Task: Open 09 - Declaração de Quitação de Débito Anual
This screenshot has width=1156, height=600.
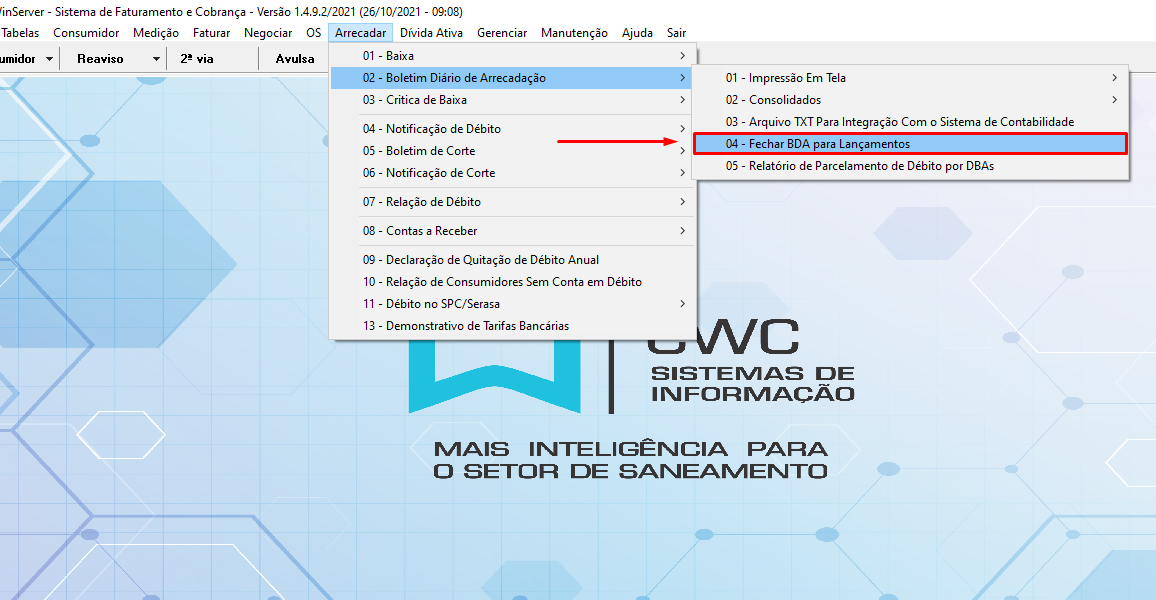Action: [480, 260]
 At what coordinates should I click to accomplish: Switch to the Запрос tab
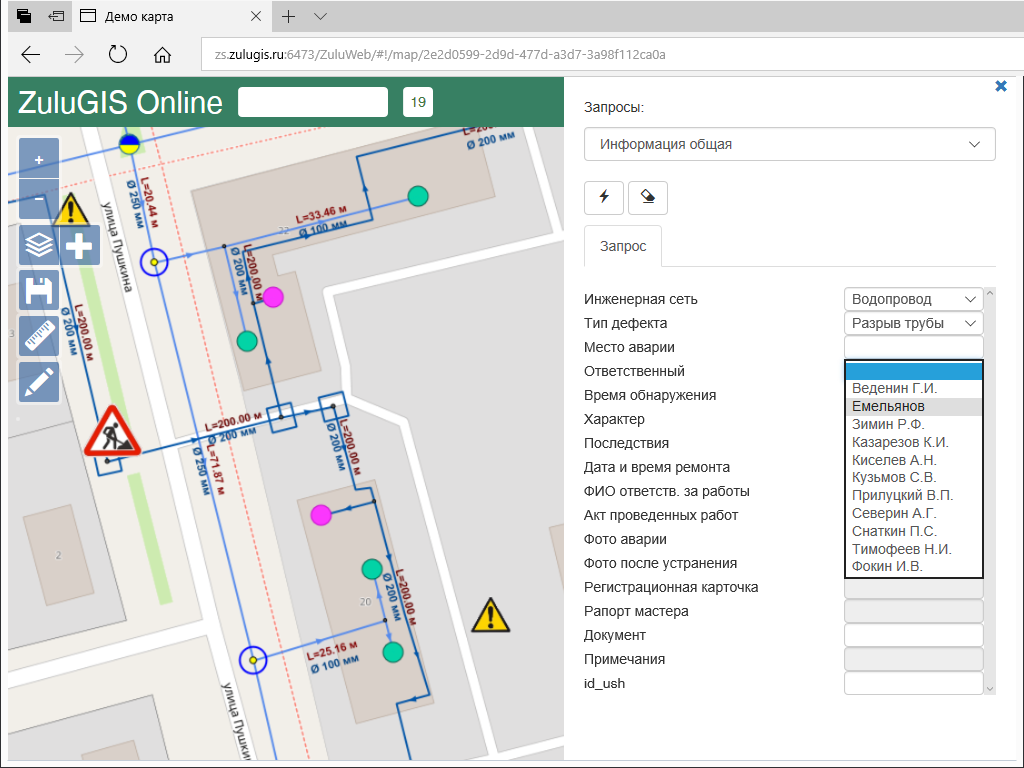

··········

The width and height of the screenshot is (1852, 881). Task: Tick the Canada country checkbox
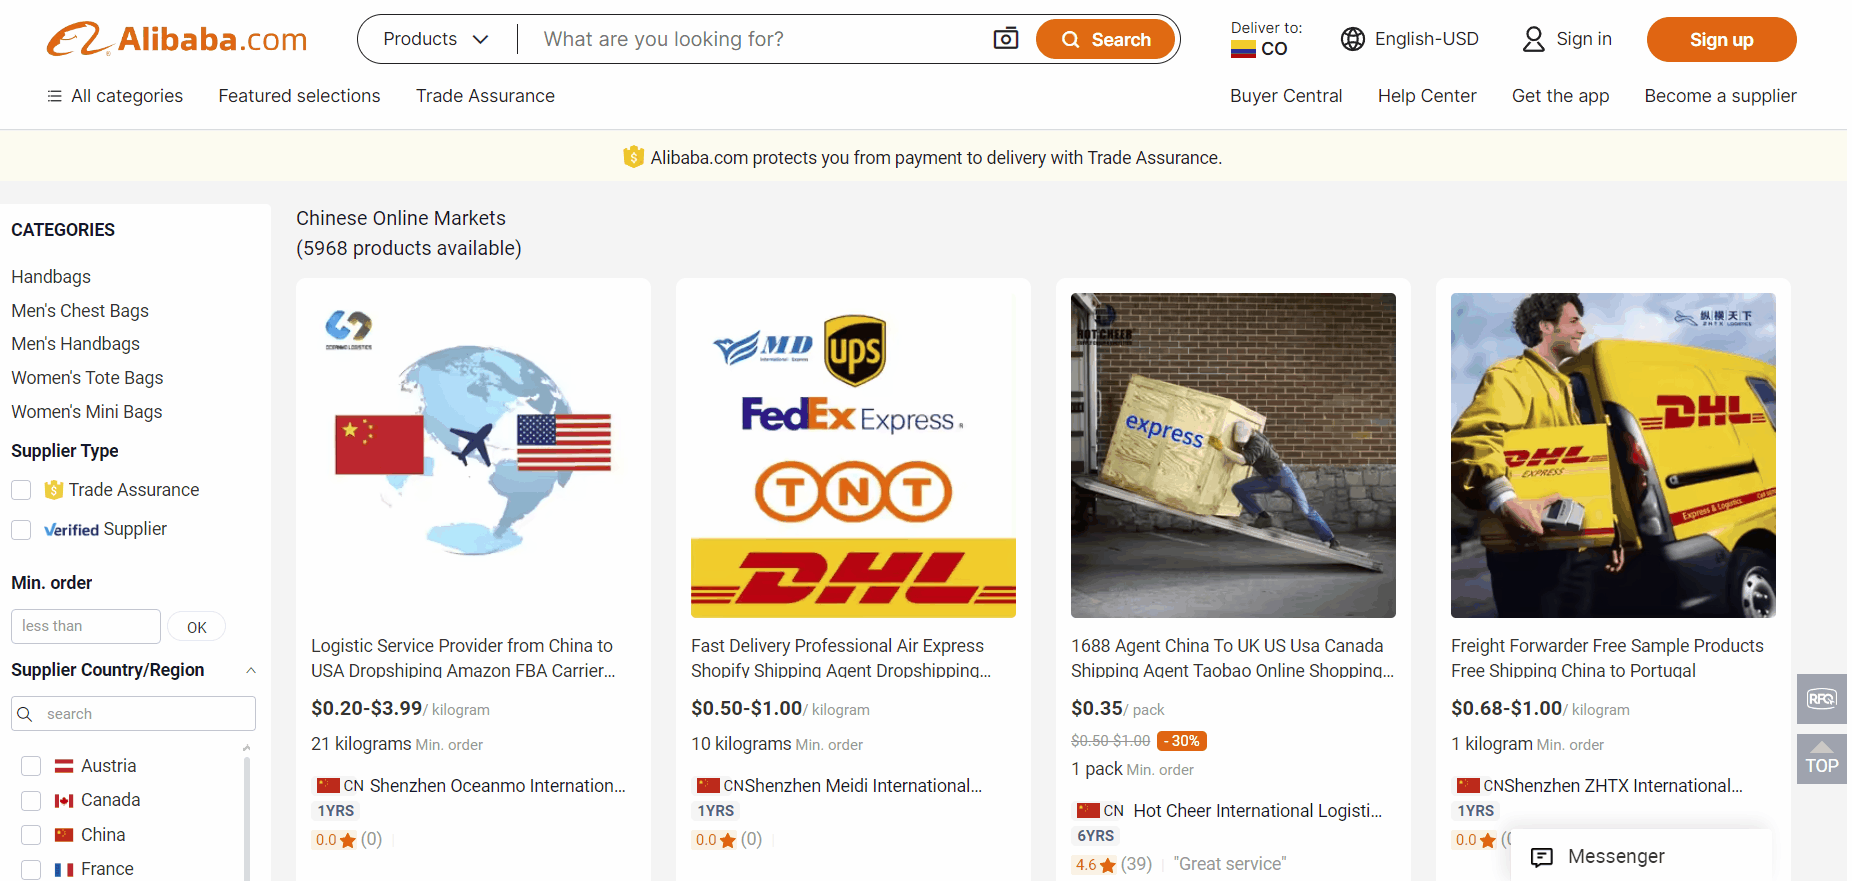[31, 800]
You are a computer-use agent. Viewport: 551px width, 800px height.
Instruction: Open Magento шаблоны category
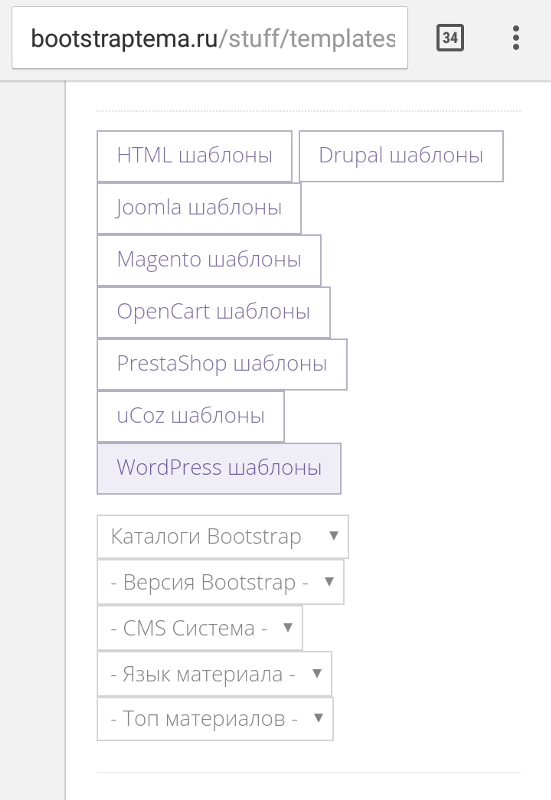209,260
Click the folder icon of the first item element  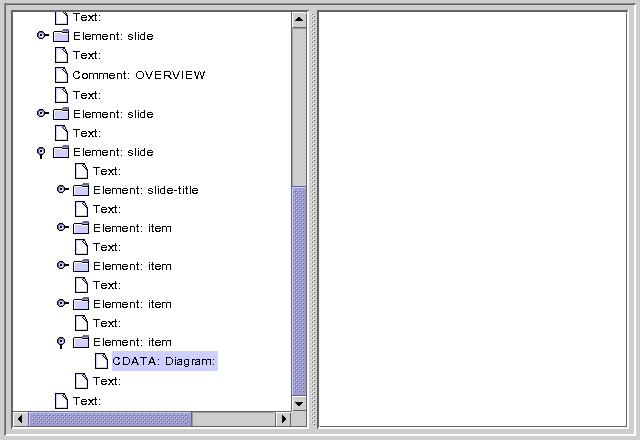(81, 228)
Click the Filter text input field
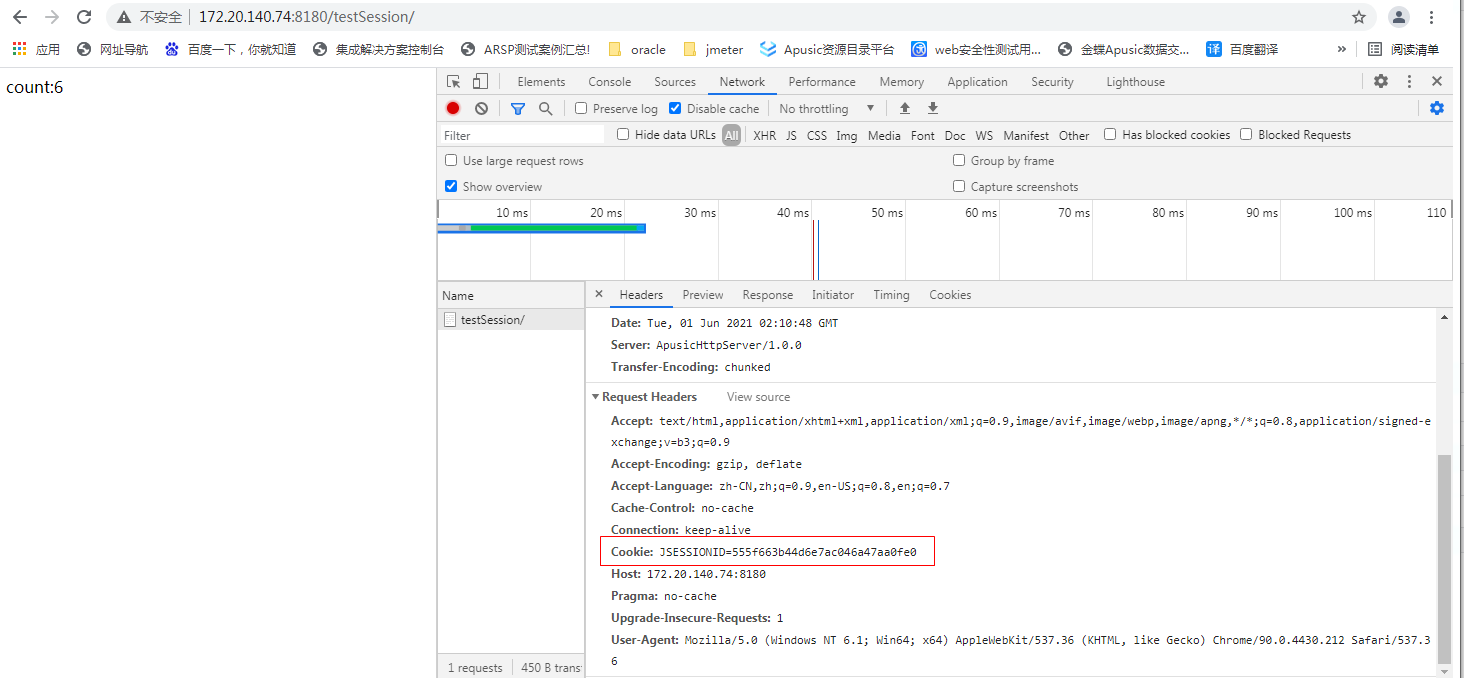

··········

→ **Work order**:
Could you write out exactly the lines of the data above that run from the one holding "This screenshot has width=1156, height=600." to the one holding "At what coordinates", with both ends in and all pictures out?

→ **Exercise solution**:
This screenshot has width=1156, height=600.
Action: [480, 260]
 At what coordinates should I click to accomplish: Switch to the Запрос tab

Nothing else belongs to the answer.